Newcomb, Simon
Copyright notice |
---|
This article Simon Newcomb was adapted from an original article by Peter Guttorp, which appeared in StatProb: The Encyclopedia Sponsored by Statistics and Probability Societies. The original article ([http://statprob.com/encyclopedia/SimonNEWCOMB.html StatProb Source], Local Files: pdf | tex) is copyrighted by the author(s), the article has been donated to Encyclopedia of Mathematics, and its further issues are under Creative Commons Attribution Share-Alike License'. All pages from StatProb are contained in the Category StatProb. |
Simon NEWCOMB
b. 12 March 1835 - d. 11 July 1909
Summary. Noted Canadian born astronomer Simon Newcomb contributed especially to the treatment of outliers in statistics and to the application of probability theory to data.

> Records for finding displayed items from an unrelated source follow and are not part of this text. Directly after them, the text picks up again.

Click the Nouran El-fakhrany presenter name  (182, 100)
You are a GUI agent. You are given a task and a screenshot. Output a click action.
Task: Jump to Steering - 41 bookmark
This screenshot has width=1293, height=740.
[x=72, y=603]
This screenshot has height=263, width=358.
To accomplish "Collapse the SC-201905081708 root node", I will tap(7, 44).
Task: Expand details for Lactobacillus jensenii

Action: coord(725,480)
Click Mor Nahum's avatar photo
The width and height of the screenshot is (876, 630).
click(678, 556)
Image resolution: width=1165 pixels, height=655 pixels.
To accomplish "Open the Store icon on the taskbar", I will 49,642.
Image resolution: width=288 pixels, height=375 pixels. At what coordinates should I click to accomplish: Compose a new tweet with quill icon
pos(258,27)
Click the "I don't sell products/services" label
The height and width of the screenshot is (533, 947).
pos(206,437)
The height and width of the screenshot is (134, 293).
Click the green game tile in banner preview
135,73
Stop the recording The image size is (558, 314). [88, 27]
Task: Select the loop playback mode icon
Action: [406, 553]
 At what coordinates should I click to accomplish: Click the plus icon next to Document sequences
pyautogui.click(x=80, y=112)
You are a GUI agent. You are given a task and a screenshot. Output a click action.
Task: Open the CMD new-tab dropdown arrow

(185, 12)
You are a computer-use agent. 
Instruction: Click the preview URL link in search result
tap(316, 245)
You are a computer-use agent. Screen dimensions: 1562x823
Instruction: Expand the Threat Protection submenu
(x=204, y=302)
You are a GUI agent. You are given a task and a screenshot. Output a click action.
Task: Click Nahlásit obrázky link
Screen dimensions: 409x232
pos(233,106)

Much of the early development in statistics originated in problems oo astronomy. The development of least squares by Gauss (q.v.) and Laplace (q.v.) was because of its importance in astronomy. Problems of outliers, and attendant rejection rules, often were introduced in astronomy. The theory of weighted least squares also originated in attempts to assess variability of different data sets measuring the same quantity (Stigler, 1973). One of the leading astronomers in the United States during the late 19th century was Simon Newcomb, whose contributions to probability and statistics must not be overlooked.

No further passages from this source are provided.